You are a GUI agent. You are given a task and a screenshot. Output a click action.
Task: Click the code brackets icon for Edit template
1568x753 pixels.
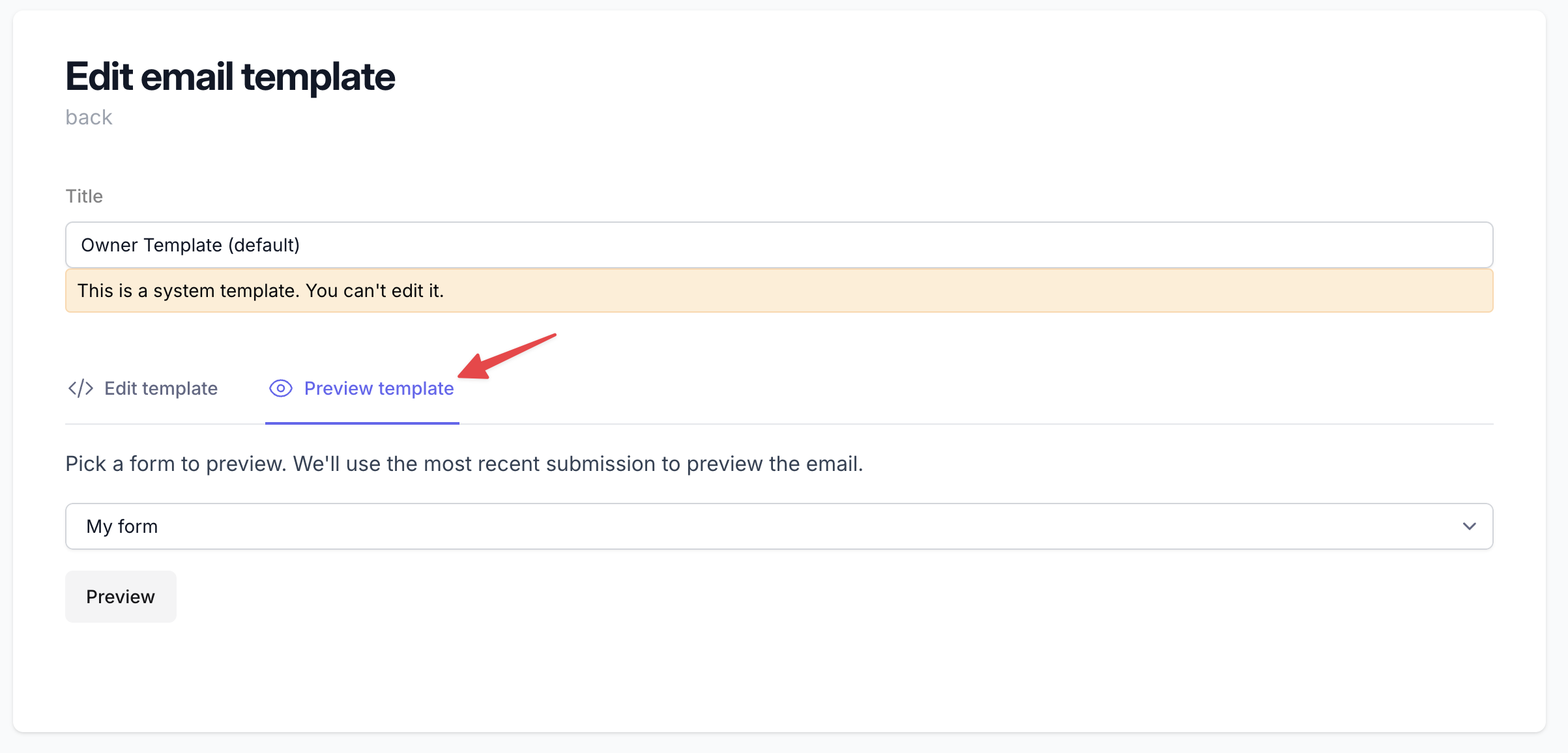[x=81, y=388]
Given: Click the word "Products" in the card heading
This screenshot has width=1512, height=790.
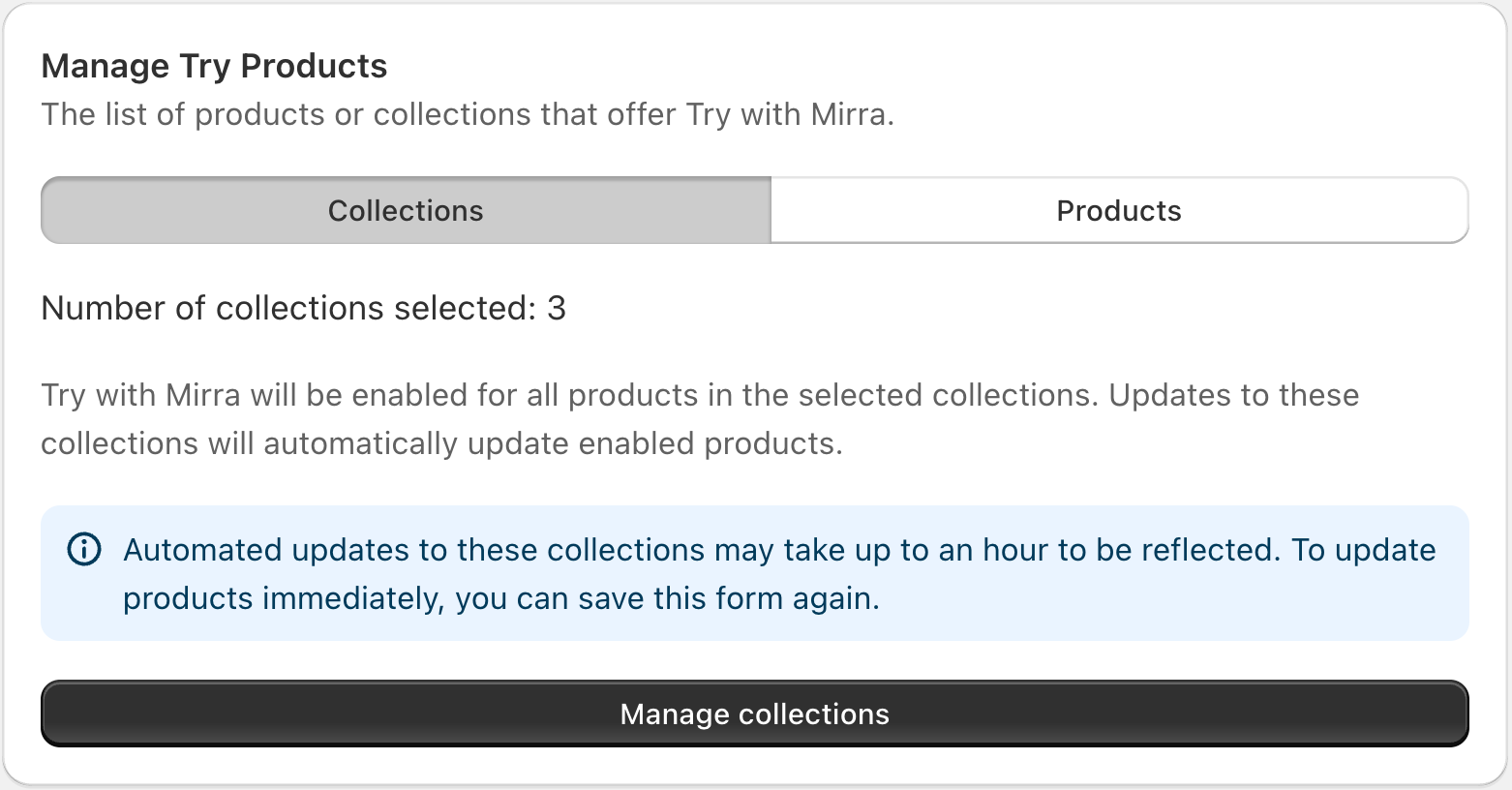Looking at the screenshot, I should [x=314, y=66].
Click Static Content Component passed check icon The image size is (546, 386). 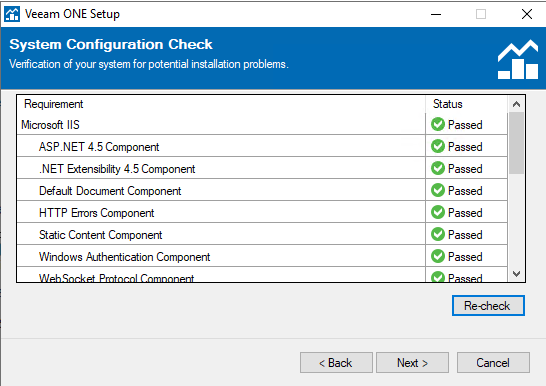pos(438,234)
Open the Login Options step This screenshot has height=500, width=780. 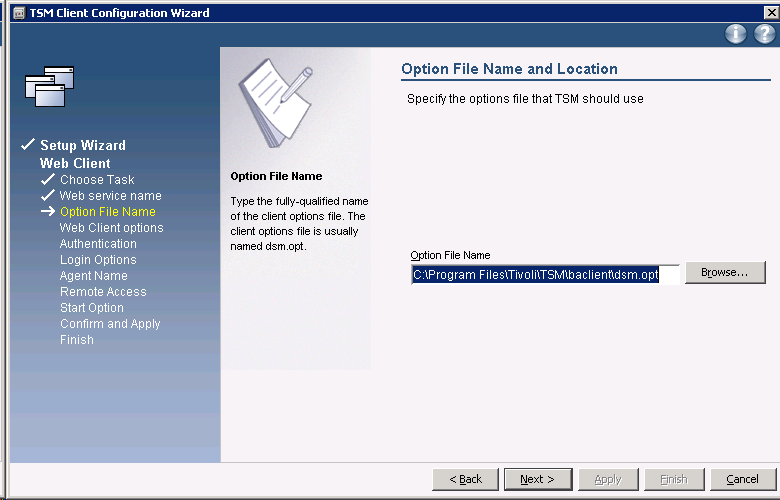coord(98,260)

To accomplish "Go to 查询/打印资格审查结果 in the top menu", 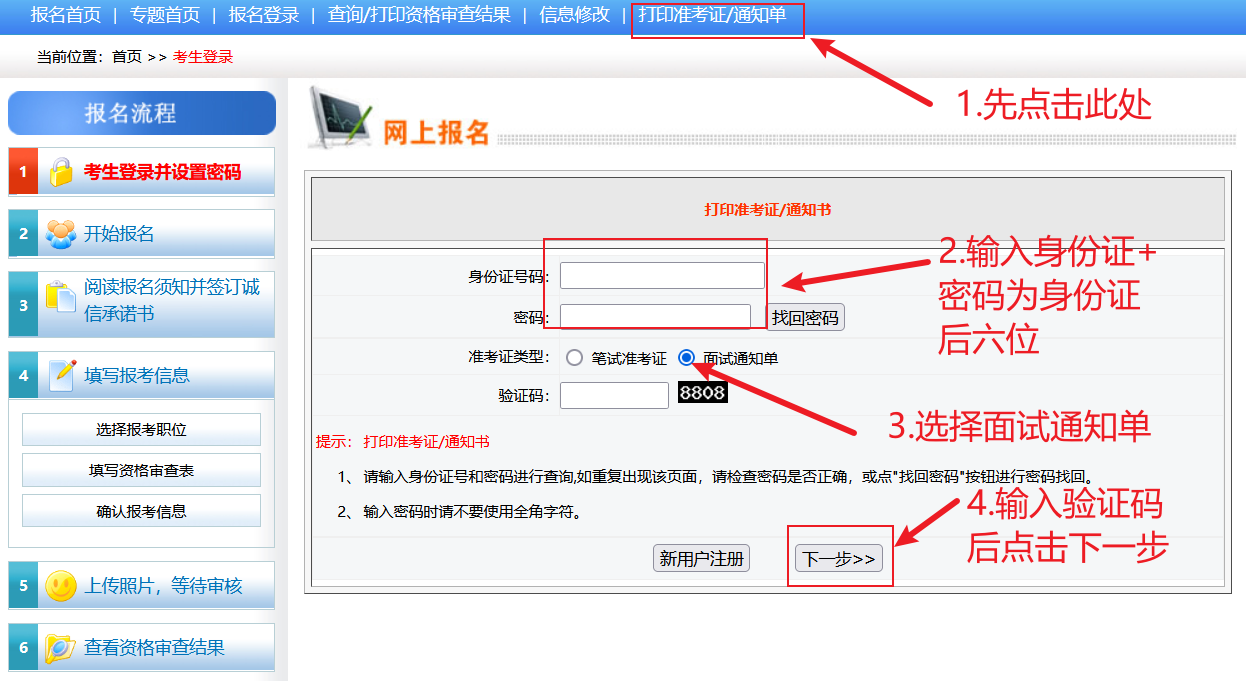I will 419,15.
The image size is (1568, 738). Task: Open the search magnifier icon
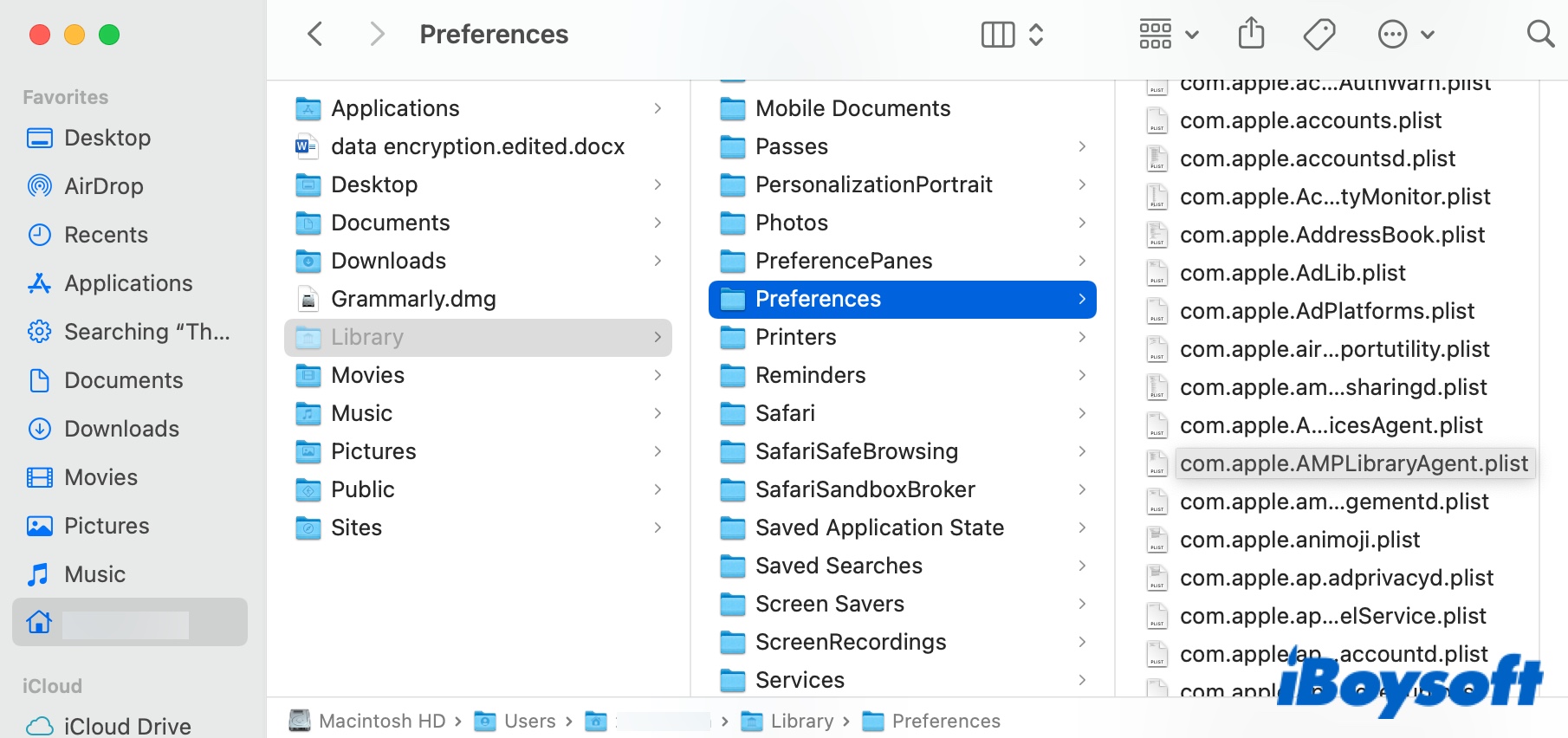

:::::

ABOUT THIS TASK:
Could you repeat exactly the lines from the first one of the records above through the line containing "Given: Click the", leaving out any pictures?

RESULT OF THIS TASK:
You are a GUI agent. You are given a task and a screenshot. Output a click action.
Task: Click the code brackets icon for Edit template
1568x753 pixels.
[x=81, y=388]
Given: Click the word "Products" in the card heading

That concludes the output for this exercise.